SARS-CoV-2 primarily enters the body through respiratory cells in the airway and lungs. A common method used to predict the cell types susceptible to SARS-CoV-2 infection is to analyze the expression of entry-associated genes, such as ACE2 and TMPRSS2. ACE2 is the receptor SARS-CoV-2 binds to gain entry into target cells and TMPRSS2 is necessary for S protein priming. Cells that co-express ACE2 and TMPRSS2 include lung alveolar type II epithelial cells, ileal enterocytes, nasal goblet cells, and cells of the esophagus and colon. Interestingly, ACE2 is expressed at low levels throughout the airway epithelium and exhibits the highest levels of expression in nasal secretory cells. In airway cells, TMPRSS2 is expressed in a small subset of ACE2+ cells, suggesting that SARS-CoV-2 may be utilizing additional host proteases. For example, SARS-CoV-2 could be using the lysosomal protease cathepsin B, which is co-expressed in 70-90% of ACE2+ cells. Another hypothesis that requires more investigation is that ACE2+ TMPRSS2+ nasal goblet cells could be the initial location of infection and function in a dual capacity as a viral reservoir. Much more research is needed to identify the cell types that are being directly infected by SARS-CoV-2.
Understanding how SARS-CoV-2 infects cells is a critical step for understanding its pathogenicity. SARS- CoV-2 gains entry into cells through the ACE2 cell surface receptor with the assistance of host protease activators. The spike protein (S Protein) from SARS-CoV-2 binds to ACE2 on host cells with high affinity through the receptor-binding domain (RBD). Host proteases, such as TMPRSS2, furin, and lysosomal proteases, are required to proteolytically activate the viral S protein. It has been suggested that protease activation confers a structural change to the S protein that enhances RBD binding to ACE2 and promotes membrane fusion. The functional mechanisms of how host proteases promote SARS-CoV-2 binding and entry into cells requires further investigation.

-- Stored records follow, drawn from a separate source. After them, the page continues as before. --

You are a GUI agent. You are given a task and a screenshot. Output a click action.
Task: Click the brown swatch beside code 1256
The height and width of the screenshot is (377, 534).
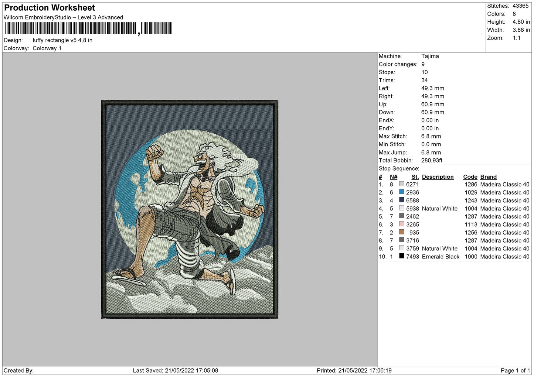pyautogui.click(x=402, y=232)
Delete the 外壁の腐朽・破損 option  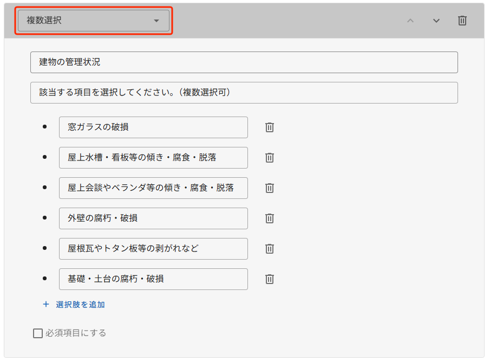click(x=270, y=218)
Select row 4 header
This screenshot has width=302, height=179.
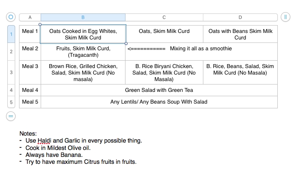point(11,90)
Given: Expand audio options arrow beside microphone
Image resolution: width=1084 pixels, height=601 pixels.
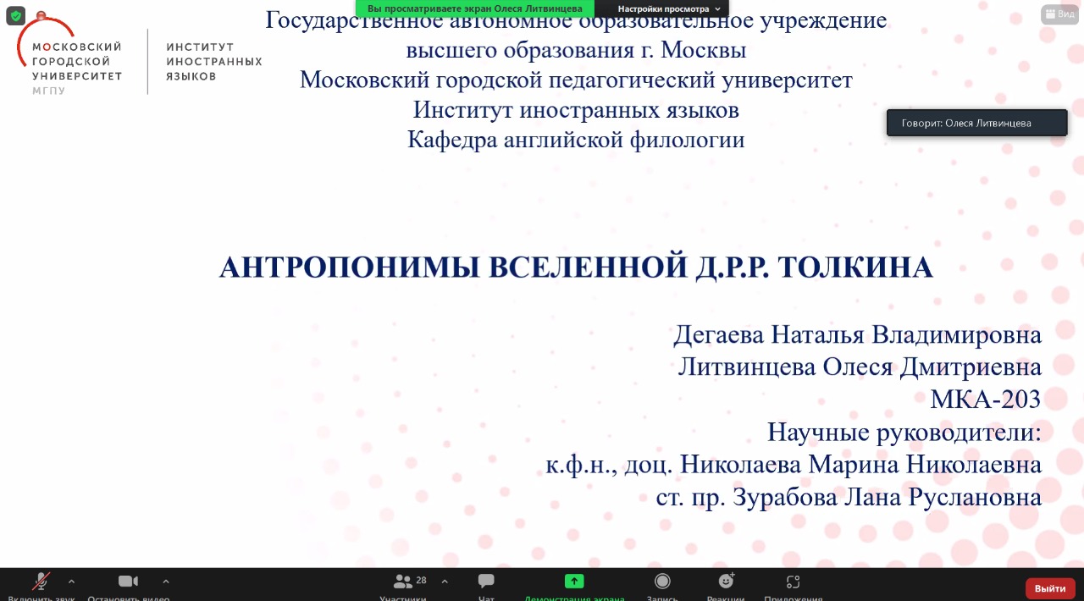Looking at the screenshot, I should (x=71, y=582).
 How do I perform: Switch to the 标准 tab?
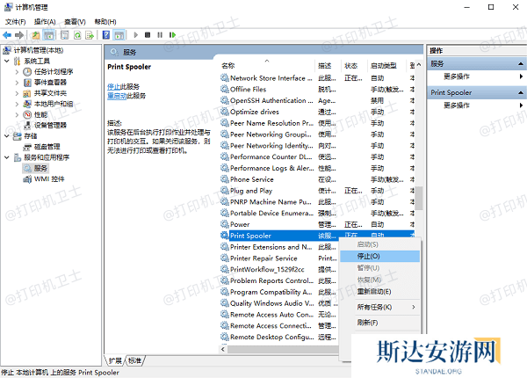pos(134,360)
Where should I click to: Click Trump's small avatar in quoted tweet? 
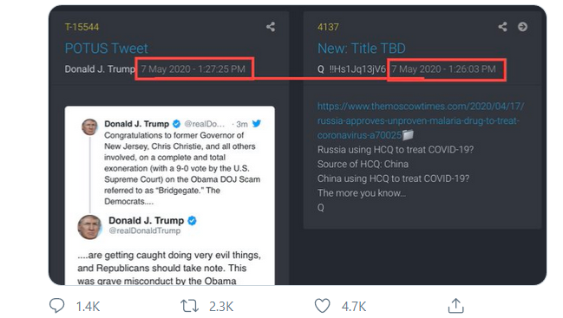(89, 127)
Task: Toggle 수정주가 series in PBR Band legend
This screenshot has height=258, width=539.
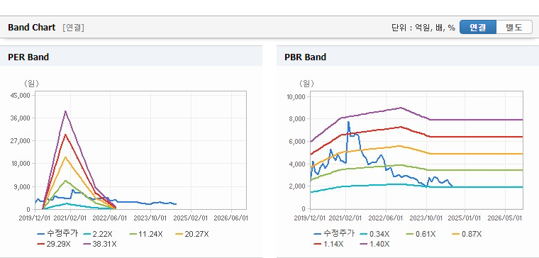Action: click(x=334, y=234)
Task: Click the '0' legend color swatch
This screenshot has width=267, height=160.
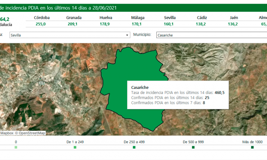Action: (16, 147)
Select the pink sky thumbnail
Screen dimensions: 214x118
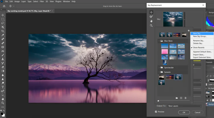(x=165, y=52)
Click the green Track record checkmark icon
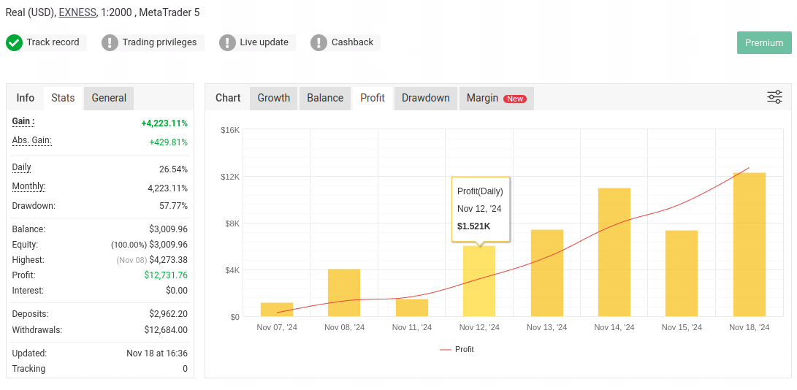Screen dimensions: 797x390 pos(14,42)
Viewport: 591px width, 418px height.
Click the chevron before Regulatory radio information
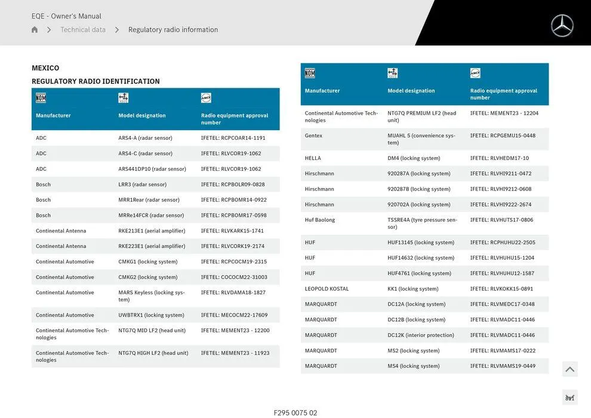coord(117,30)
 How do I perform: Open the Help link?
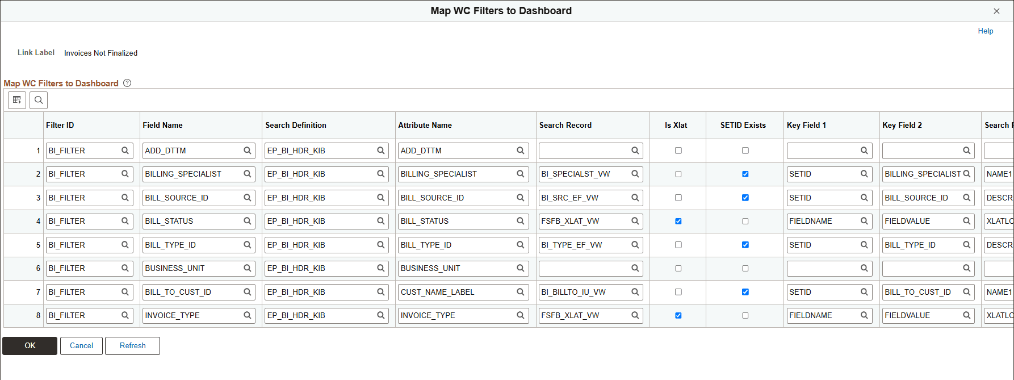tap(985, 31)
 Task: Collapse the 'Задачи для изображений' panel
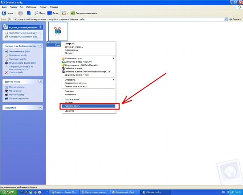tap(40, 27)
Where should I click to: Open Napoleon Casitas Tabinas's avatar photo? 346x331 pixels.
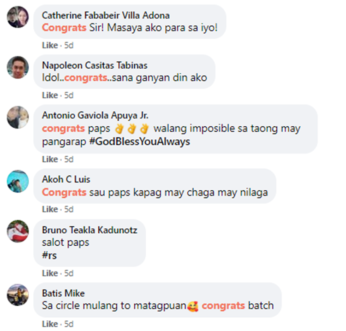pos(18,67)
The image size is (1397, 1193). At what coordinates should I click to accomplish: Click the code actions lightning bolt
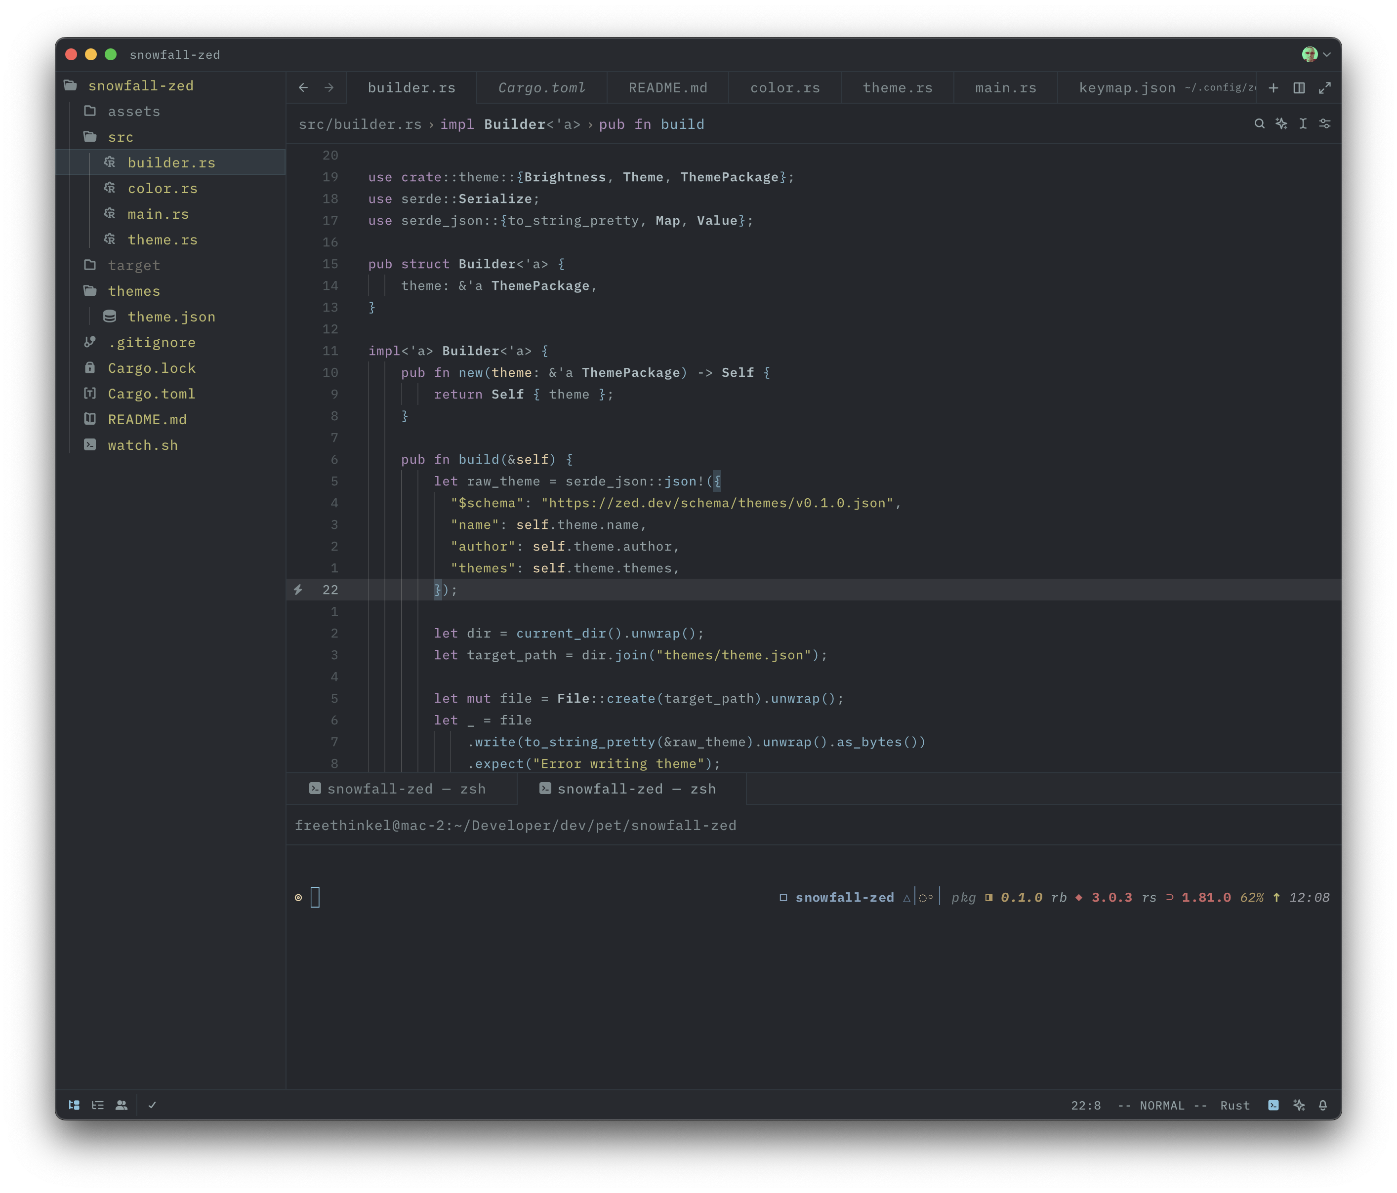point(298,590)
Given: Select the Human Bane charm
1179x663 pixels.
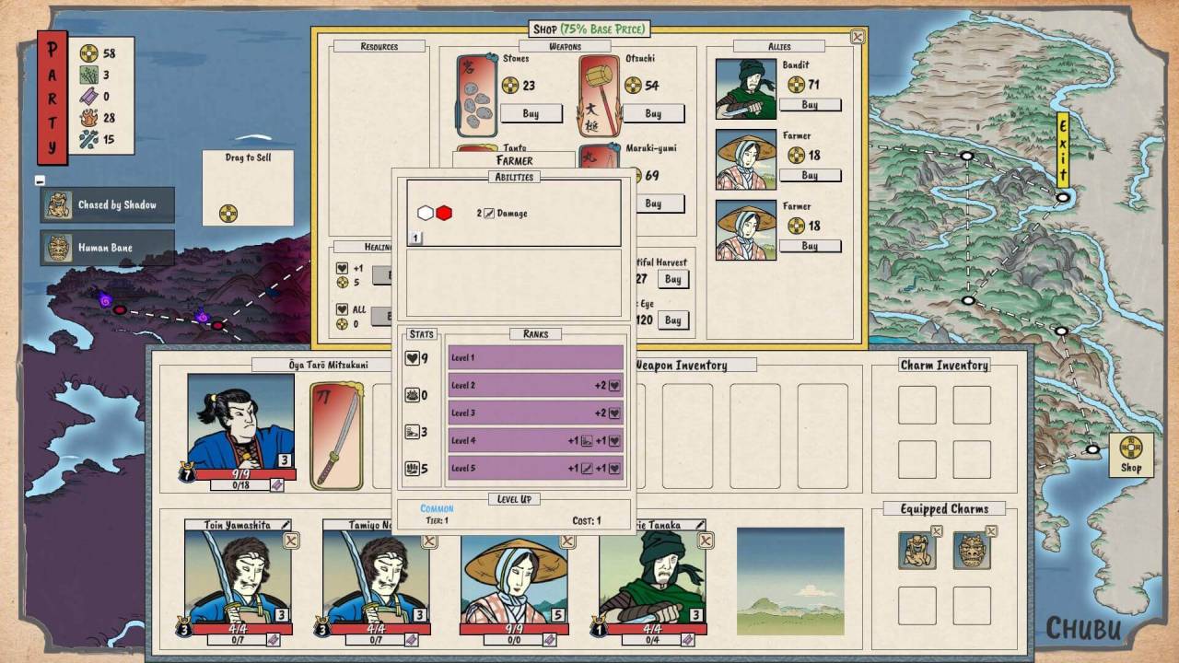Looking at the screenshot, I should click(x=107, y=248).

According to the World Health Organization, SARS-CoV-2 transmission occurs through close contact with respiratory droplets and saliva secretions from infected carriers. SARS-CoV-2 transmission can even be airborne during aerosol-generating medical procedures. However, it is unclear if SARS-CoV-2 is transmitted by aerosol routes during non-aerosol generating procedures. Contaminated surfaces can harbor viable SARS-CoV-2 viruses, although there is no consistent evidence suggesting that SARS-CoV-2 can be transmitted after contact with contaminated surfaces. SARS-CoV-2 RNA has been detected in feces, urine, plasma, and serum, but it is not known if transmission of the virus can occur through these routes. The transmission and subsequent spread of SARS-CoV-2 infection have more to be understood.